The administration of President Joe Biden on Tuesday announced it would restore safeguards in a cornerstone environmental law weakened under Donald Trump – including a duty to assess the climate impacts of proposed infrastructure projects.
The changes concern the National Environmental Policy Act (NEPA), which was enacted by Congress in 1969. Rules about how it was applied were tweaked in 2020 by the then Republican president, an ardent supporter of the fossil fuel industry.
“Restoring these basic community safeguards will provide regulatory certainty, reduce conflict, and help ensure that projects get built right the first time,” said White House Council on Environmental Quality (CEQ) chair Brenda Mallory in a statement.
“Patching these holes in the environmental review process will help projects get built faster, be more resilient, and provide greater benefits to people who live nearby.”
The restorations include a requirement that federal agencies evaluate both the direct and indirect impacts of projects, including by assessing climate change impacts and the consequences of releasing additional pollution in communities already affected by air pollution and dirty water.
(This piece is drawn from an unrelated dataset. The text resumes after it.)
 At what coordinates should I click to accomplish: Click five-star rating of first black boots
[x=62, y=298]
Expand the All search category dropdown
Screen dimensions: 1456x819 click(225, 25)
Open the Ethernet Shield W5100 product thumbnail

It will also allow agencies to work once more with local communities to devise alternate plans to minimize environmental and health harm, and establish NEPA regulations as the floor, rather than the ceiling, for environmental review standards – paving the way for stricter measures if needed.
The White House said it was also working to further broaden the scope of NEPA and would announce more changes soon.
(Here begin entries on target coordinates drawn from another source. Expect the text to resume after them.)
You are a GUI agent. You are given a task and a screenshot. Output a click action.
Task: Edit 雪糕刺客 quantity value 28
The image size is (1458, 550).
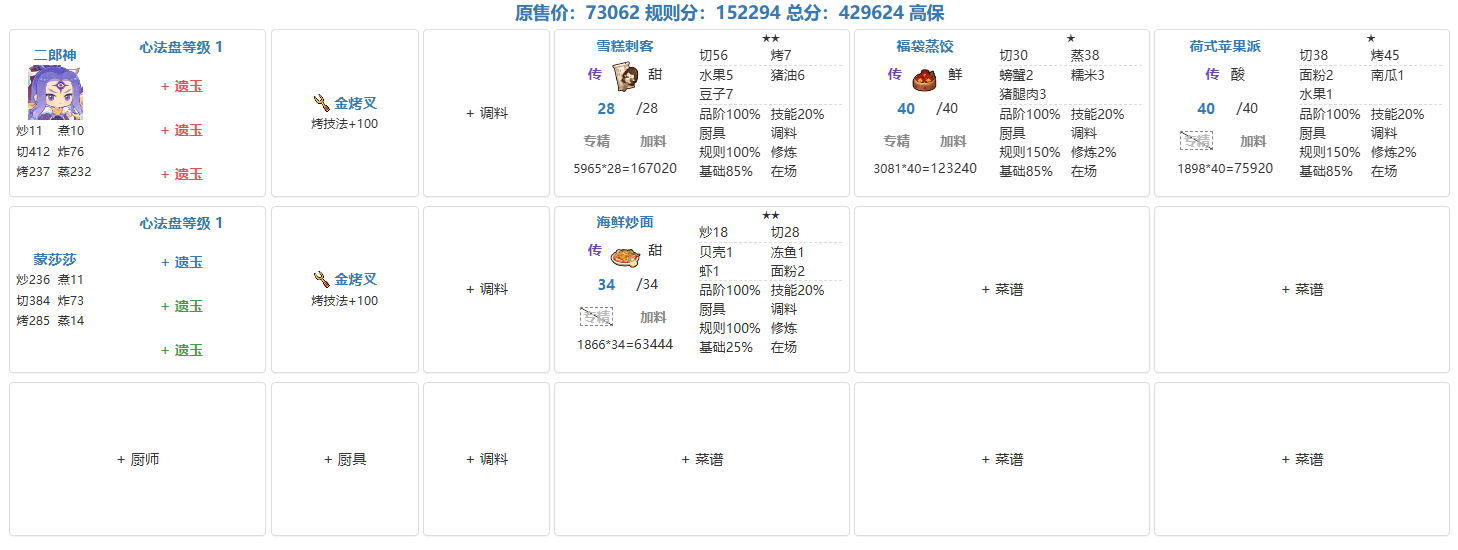click(x=606, y=108)
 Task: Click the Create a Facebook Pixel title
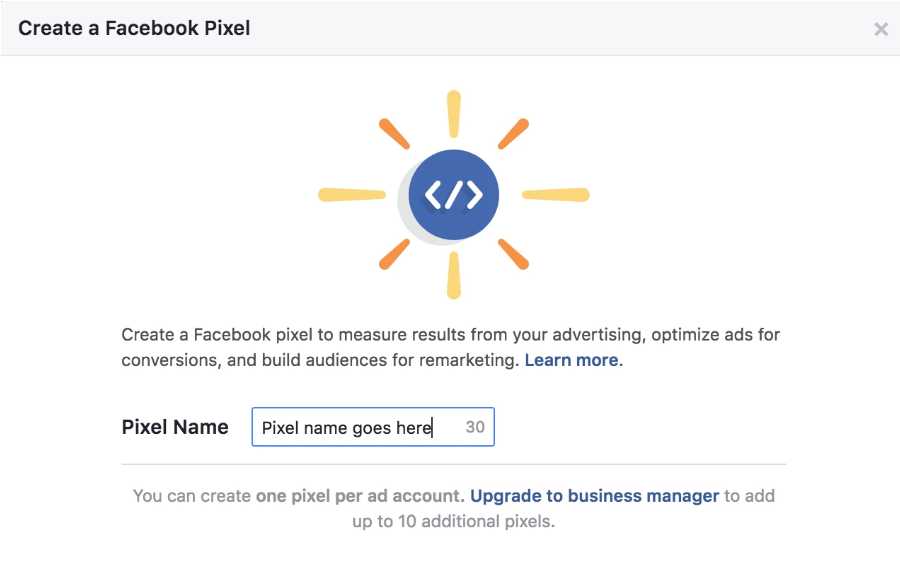coord(134,28)
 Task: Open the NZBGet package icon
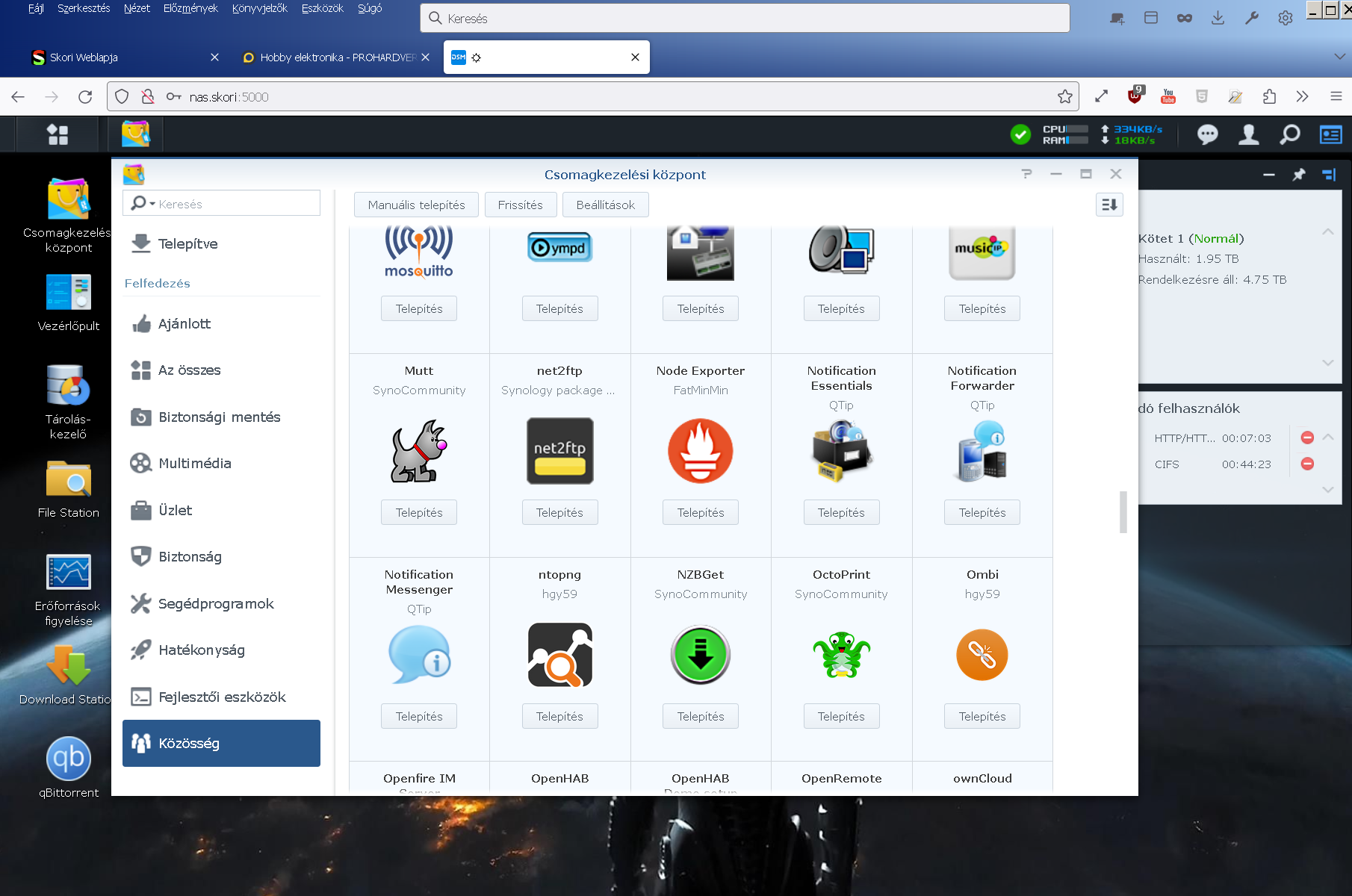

Reacting to the announcement, Leslie Fields of the environmental group Sierra Club said: “We are encouraged to see the Biden administration take action to restore this bedrock environmental protection.
“NEPA plays a critical role in keeping our communities and our environment healthy and safe, and Donald Trump’s attempts to weaken NEPA were clearly nothing more than a handout to corporate polluters.”
The move comes days after the Biden administration was slammed by critics for announcing a resumption of oil and gas leasing on public lands, violating the Democrat’s campaign promise.
On Friday, the interior department said it would post notices “for significantly reformed onshore lease sales” across roughly 144,000 acres of land.
Experts say steering clear of new fossil fuel projects is vital to meet the goal of limiting long term warming to 1.5 degrees Celsius and averting a climate catastrophe.